▶ TASK TO CARRY OUT
Swap "Kontakt" for "Contact" throughout the lines below, and change nothing else.

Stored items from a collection
········

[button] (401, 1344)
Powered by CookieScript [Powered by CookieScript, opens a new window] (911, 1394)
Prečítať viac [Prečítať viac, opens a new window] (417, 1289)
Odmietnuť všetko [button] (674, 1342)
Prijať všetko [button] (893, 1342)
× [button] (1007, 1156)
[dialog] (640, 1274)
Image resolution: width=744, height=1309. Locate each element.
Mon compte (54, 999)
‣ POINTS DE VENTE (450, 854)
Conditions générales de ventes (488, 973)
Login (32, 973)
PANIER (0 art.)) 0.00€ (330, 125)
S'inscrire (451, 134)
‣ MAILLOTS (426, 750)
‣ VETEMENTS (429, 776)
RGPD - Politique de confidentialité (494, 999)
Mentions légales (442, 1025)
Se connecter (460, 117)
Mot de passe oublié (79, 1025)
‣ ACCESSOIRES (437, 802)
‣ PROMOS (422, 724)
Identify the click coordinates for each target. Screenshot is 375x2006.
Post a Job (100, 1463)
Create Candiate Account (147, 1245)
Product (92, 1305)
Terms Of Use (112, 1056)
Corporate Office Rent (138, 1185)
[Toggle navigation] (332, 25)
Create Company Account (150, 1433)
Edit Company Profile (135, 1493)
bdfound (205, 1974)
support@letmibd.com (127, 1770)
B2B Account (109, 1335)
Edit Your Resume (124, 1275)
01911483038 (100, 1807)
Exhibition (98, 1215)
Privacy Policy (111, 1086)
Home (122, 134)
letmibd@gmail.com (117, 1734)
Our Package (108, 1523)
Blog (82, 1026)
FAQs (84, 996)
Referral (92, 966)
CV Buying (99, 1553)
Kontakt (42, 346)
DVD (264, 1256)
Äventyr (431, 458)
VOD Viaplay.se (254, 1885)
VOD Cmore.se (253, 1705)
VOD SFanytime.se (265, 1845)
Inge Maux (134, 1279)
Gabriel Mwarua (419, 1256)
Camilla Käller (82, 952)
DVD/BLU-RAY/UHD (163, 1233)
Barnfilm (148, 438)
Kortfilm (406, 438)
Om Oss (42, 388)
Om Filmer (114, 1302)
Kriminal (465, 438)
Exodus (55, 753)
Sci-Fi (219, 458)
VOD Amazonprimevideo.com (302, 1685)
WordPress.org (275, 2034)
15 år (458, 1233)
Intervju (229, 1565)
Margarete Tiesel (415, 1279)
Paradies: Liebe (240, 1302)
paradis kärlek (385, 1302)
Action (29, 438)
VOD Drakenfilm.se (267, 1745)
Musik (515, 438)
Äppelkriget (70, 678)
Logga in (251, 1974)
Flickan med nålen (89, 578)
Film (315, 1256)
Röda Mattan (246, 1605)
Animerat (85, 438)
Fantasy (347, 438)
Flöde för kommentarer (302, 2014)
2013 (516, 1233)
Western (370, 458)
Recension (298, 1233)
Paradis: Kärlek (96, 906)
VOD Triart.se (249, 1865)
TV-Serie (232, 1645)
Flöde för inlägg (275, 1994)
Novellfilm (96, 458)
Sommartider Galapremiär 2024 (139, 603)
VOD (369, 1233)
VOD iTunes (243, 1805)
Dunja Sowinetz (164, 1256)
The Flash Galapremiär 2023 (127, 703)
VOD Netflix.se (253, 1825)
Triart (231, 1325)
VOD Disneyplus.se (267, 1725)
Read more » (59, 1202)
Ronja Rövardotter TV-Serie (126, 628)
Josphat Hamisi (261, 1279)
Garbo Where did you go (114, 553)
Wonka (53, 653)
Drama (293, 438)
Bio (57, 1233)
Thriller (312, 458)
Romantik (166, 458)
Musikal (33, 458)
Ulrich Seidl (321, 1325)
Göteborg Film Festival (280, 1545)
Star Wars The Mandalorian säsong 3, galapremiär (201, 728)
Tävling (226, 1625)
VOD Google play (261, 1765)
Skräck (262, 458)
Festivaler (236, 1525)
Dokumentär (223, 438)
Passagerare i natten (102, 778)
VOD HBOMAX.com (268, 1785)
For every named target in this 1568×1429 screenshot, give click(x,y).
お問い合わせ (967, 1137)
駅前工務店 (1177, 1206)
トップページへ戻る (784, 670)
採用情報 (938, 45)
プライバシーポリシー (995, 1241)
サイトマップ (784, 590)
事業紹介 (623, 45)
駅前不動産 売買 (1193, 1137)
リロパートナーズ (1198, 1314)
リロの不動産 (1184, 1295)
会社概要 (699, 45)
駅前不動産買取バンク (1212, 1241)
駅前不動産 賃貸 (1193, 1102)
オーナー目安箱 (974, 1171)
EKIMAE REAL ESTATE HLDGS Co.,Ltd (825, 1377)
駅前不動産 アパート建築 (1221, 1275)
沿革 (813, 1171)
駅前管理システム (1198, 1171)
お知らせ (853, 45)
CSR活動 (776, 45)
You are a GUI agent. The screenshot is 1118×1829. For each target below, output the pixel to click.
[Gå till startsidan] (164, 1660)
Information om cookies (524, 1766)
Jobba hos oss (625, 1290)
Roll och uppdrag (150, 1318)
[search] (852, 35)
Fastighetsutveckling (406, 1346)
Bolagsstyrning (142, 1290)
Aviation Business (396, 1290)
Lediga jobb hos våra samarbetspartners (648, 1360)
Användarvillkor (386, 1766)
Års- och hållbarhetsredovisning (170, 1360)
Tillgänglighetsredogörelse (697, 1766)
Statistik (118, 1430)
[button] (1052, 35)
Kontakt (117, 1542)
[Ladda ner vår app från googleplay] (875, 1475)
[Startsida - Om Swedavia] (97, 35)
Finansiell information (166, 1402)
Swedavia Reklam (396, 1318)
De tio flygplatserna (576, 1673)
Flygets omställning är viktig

········

▶ TASK OUTPUT
[button] (401, 1344)
Powered by CookieScript [Powered by CookieScript, opens a new window] (911, 1394)
Prečítať viac [Prečítať viac, opens a new window] (417, 1289)
Odmietnuť všetko [button] (674, 1342)
Prijať všetko [button] (893, 1342)
× [button] (1007, 1156)
[dialog] (640, 1274)
Image resolution: width=744, height=1309. Locate each element.
Mon compte (54, 999)
‣ POINTS DE VENTE (450, 854)
Conditions générales de ventes (488, 973)
Login (32, 973)
PANIER (0 art.)) 0.00€ (330, 125)
S'inscrire (451, 134)
‣ MAILLOTS (426, 750)
‣ VETEMENTS (429, 776)
RGPD - Politique de confidentialité (494, 999)
Mentions légales (442, 1025)
Se connecter (460, 117)
Mot de passe oublié (79, 1025)
‣ ACCESSOIRES (437, 802)
‣ PROMOS (422, 724)
Identify the click coordinates for each target. Screenshot is 375x2006.
Post a Job (100, 1463)
Create Candiate Account (147, 1245)
Product (92, 1305)
Terms Of Use (112, 1056)
Corporate Office Rent (138, 1185)
[Toggle navigation] (332, 25)
Create Company Account (150, 1433)
Edit Company Profile (135, 1493)
bdfound (205, 1974)
support@letmibd.com (127, 1770)
B2B Account (109, 1335)
Edit Your Resume (124, 1275)
01911483038 (100, 1807)
Exhibition (98, 1215)
Privacy Policy (111, 1086)
Home (122, 134)
letmibd@gmail.com (117, 1734)
Our Package (108, 1523)
Blog (82, 1026)
FAQs (84, 996)
Referral (92, 966)
CV Buying (99, 1553)
Contact (42, 346)
DVD (264, 1256)
Äventyr (431, 458)
VOD Viaplay.se (254, 1885)
VOD Cmore.se (253, 1705)
VOD SFanytime.se (265, 1845)
Inge Maux (134, 1279)
Gabriel Mwarua (419, 1256)
Camilla Käller (82, 952)
DVD/BLU-RAY/UHD (163, 1233)
Barnfilm (148, 438)
Kortfilm (406, 438)
Om Oss (42, 388)
Om Filmer (114, 1302)
Kriminal (465, 438)
Exodus (55, 753)
Sci-Fi (219, 458)
VOD Amazonprimevideo.com (302, 1685)
WordPress.org (275, 2034)
15 år (458, 1233)
Intervju (229, 1565)
Margarete Tiesel (415, 1279)
Paradies: Liebe (240, 1302)
paradis kärlek (385, 1302)
Action (29, 438)
VOD Drakenfilm.se (267, 1745)
Musik (515, 438)
Äppelkriget (70, 678)
Logga in (251, 1974)
Flickan med nålen (89, 578)
Film (315, 1256)
Röda Mattan (246, 1605)
Animerat (85, 438)
Fantasy (347, 438)
Flöde för kommentarer (302, 2014)
2013 (516, 1233)
Western (370, 458)
Recension (298, 1233)
Paradis: Kärlek (96, 906)
VOD Triart.se (249, 1865)
TV-Serie (232, 1645)
Flöde för inlägg (275, 1994)
Novellfilm (96, 458)
Sommartider Galapremiär 2024 (139, 603)
VOD (369, 1233)
VOD iTunes (243, 1805)
Dunja Sowinetz (164, 1256)
The Flash Galapremiär 2023 (127, 703)
VOD Netflix.se (253, 1825)
Triart (231, 1325)
VOD Disneyplus.se (267, 1725)
Read more » (59, 1202)
Ronja Rövardotter TV-Serie (126, 628)
Josphat Hamisi (261, 1279)
Garbo Where did you go (114, 553)
Wonka (53, 653)
Drama (293, 438)
Bio (57, 1233)
Thriller (312, 458)
Romantik (166, 458)
Musikal (33, 458)
Ulrich Seidl (321, 1325)
Göteborg Film Festival (280, 1545)
Star Wars The Mandalorian säsong 3, galapremiär (201, 728)
Tävling (226, 1625)
VOD Google play (261, 1765)
Skräck (262, 458)
Festivaler (236, 1525)
Dokumentär (223, 438)
Passagerare i natten (102, 778)
VOD HBOMAX.com (268, 1785)
For every named target in this 1568×1429 screenshot, give click(x,y).
お問い合わせ (967, 1137)
駅前工務店 (1177, 1206)
トップページへ戻る (784, 670)
採用情報 (938, 45)
プライバシーポリシー (995, 1241)
サイトマップ (784, 590)
事業紹介 (623, 45)
駅前不動産 売買 (1193, 1137)
リロパートナーズ (1198, 1314)
リロの不動産 (1184, 1295)
会社概要 (699, 45)
駅前不動産買取バンク (1212, 1241)
駅前不動産 賃貸 (1193, 1102)
オーナー目安箱 (974, 1171)
EKIMAE REAL ESTATE HLDGS Co.,Ltd (825, 1377)
駅前不動産 アパート建築 (1221, 1275)
沿革 (813, 1171)
駅前管理システム (1198, 1171)
お知らせ (853, 45)
CSR活動 (776, 45)
You are a GUI agent. The screenshot is 1118×1829. For each target below, output the pixel to click.
[Gå till startsidan] (164, 1660)
Information om cookies (524, 1766)
Jobba hos oss (625, 1290)
Roll och uppdrag (150, 1318)
[search] (852, 35)
Fastighetsutveckling (406, 1346)
Bolagsstyrning (142, 1290)
Aviation Business (396, 1290)
Lediga jobb hos våra samarbetspartners (648, 1360)
Användarvillkor (386, 1766)
Års- och hållbarhetsredovisning (170, 1360)
Tillgänglighetsredogörelse (697, 1766)
Statistik (118, 1430)
[button] (1052, 35)
Contact (117, 1542)
[Ladda ner vår app från googleplay] (875, 1475)
[Startsida - Om Swedavia] (97, 35)
Finansiell information (166, 1402)
Swedavia Reklam (396, 1318)
De tio flygplatserna (576, 1673)
Flygets omställning är viktig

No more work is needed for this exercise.